A group of surfers floating off Linda Mar Beach in Pacifica last Tuesday say that an eight-foot great white shark swam right under them, and appeared to head for one female surfer on her board in particular. The close encounter comes just three months after a surfer in Santa Cruz was killed in a rare shark attack.
Surfer Bevan Bell tells the Chronicle this week that he was the first to spot the shark, which appeared to be heading directly for a female surfer trying to catch a wave in front him in a cluster of surfers.
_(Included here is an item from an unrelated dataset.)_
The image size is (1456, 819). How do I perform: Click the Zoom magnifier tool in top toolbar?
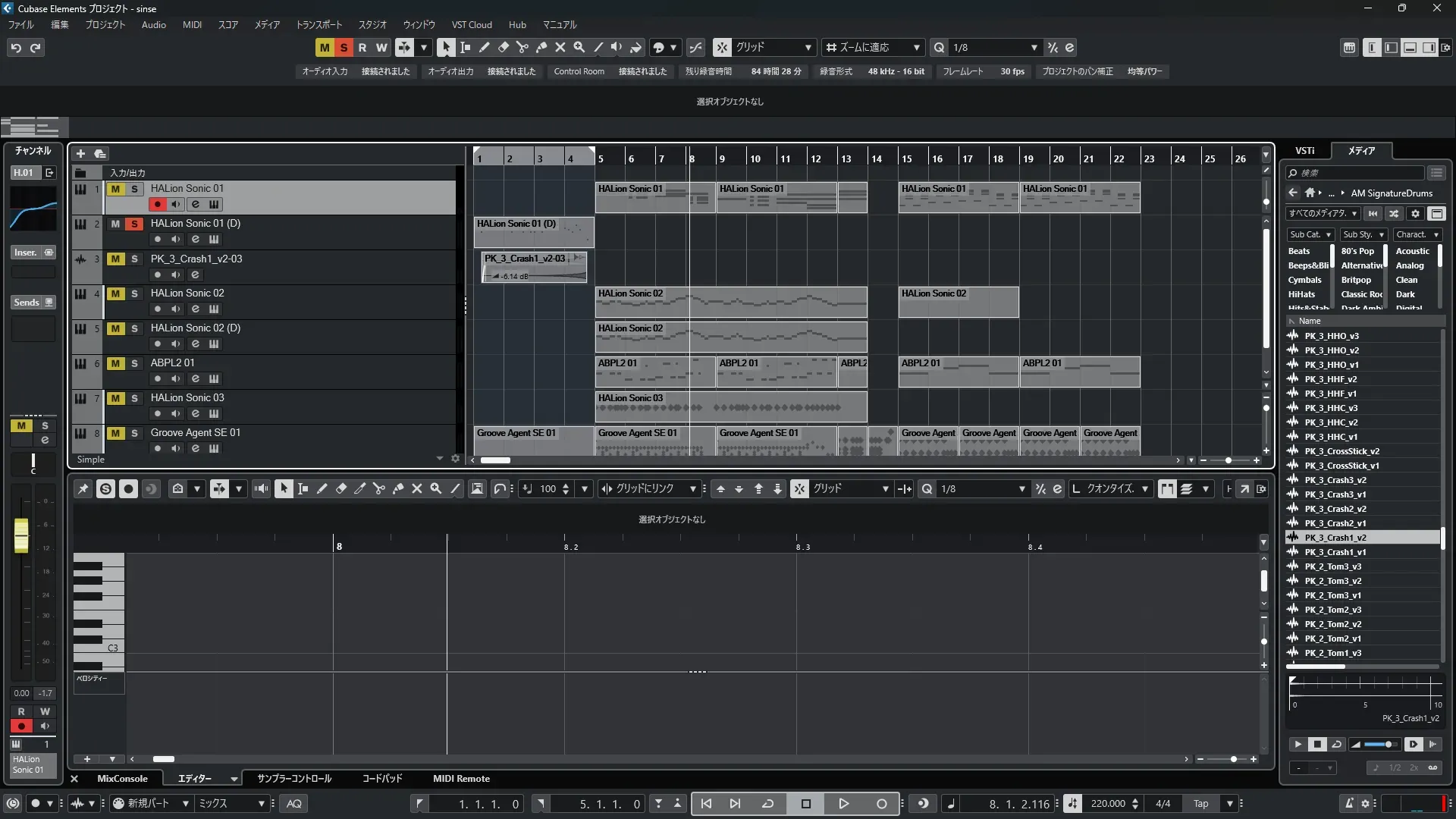[579, 47]
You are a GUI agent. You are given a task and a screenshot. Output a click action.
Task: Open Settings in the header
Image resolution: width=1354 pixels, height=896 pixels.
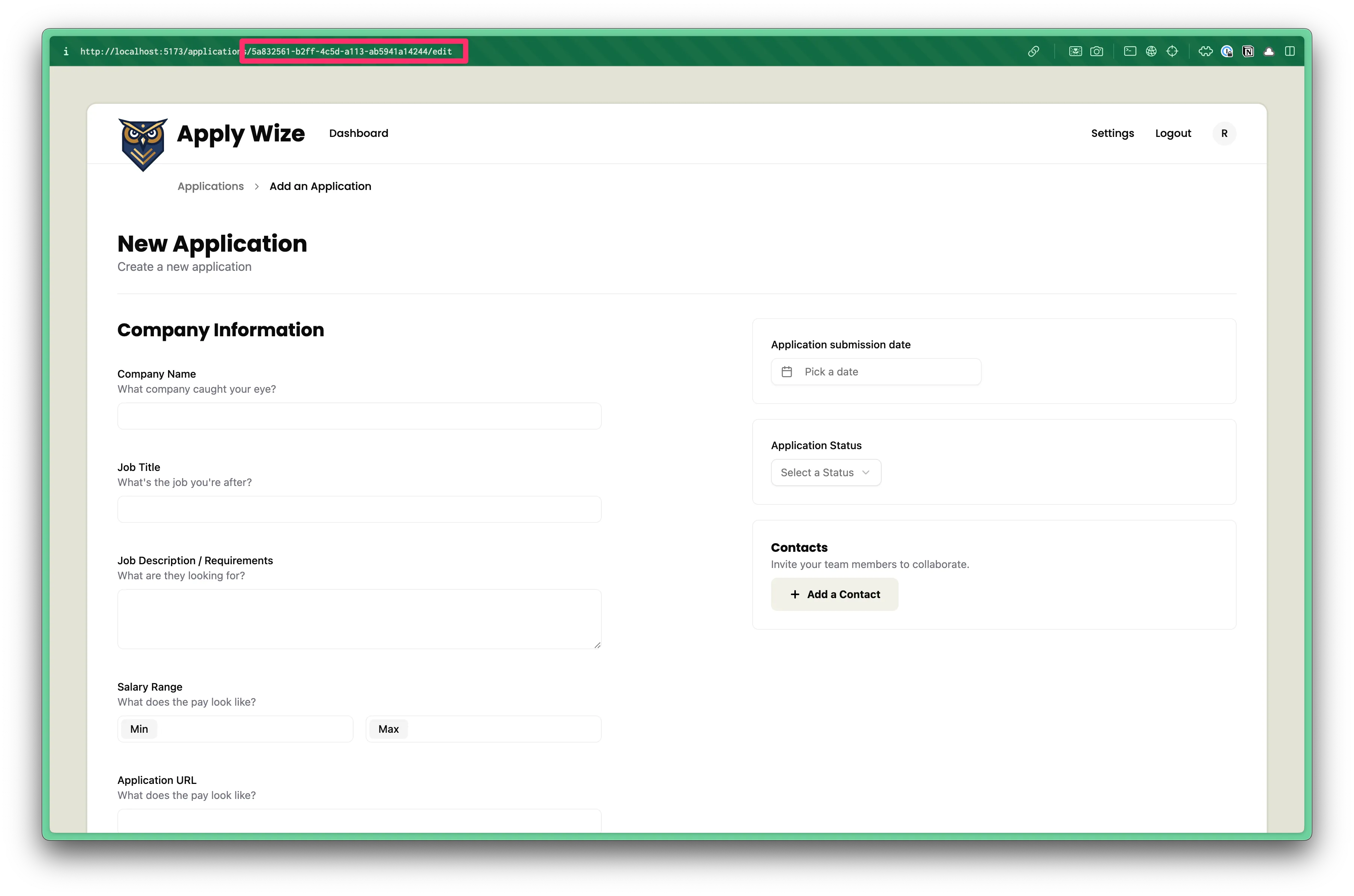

"I saw this big gray shape, just under the surface of the water, and that top fin, and the big shark went directly under her," Bell says. "The length of that sucker was like 8 feet. It went right towards her, and as the wave lifted her up [on her board], it literally went right under her."
Bell says that he was yelling at the surfer to pull her legs out of the water, but she didn't understand what he was saying.
And reinforcing that sharks are a familiar sight to surfers in the area, another surfer shouted a question: "Is it the 6 footer, or the 12 footer?" He added, "I’m not worried about the 6 footer."
As the Chronicle notes, juvenile shark under eight feet tend to mostly eat fish, and it's only the older, larger sharks that go after bigger prey like sea lions. Most shark experts tend to agree that sharks aren't interested in attacking humans, per se, but they recognize the shape of legs in wet suits hanging off surfboards as sea lions, and will sometimes attack.
The drone video below from September 2019 shows a great white shark prowling another beach in Pacifica — a good look at the shark comes at around the 4:00 mark.
Shark attacks, especially fatal ones, remain rare — and since the May attack that killed 26-year-old Ben Kelly occurred in Santa Cruz, we can still say that the Bay Area proper hasn't seen a fatal shark attack in over 35 years.
A report published six years ago suggests that the great white shark population is on the rise in the waters near the Bay Area, and it estimated at the time that there were about 2,400 great whites prowling the California coast — up from just a few hundred according to earlier estimates.
"I thought how a nip could be the end of it," Bell tells the Chronicle. "You don’t have to be chomped. You get bit and you can bleed out."
He adds, "Seeing a great white shark is kind of like seeing a bad car wreck. You’re constantly thinking, ‘It won’t happen to me,’ and it doesn’t stop me from driving. But it is definitely one of those things where you are aware that you are in their territory."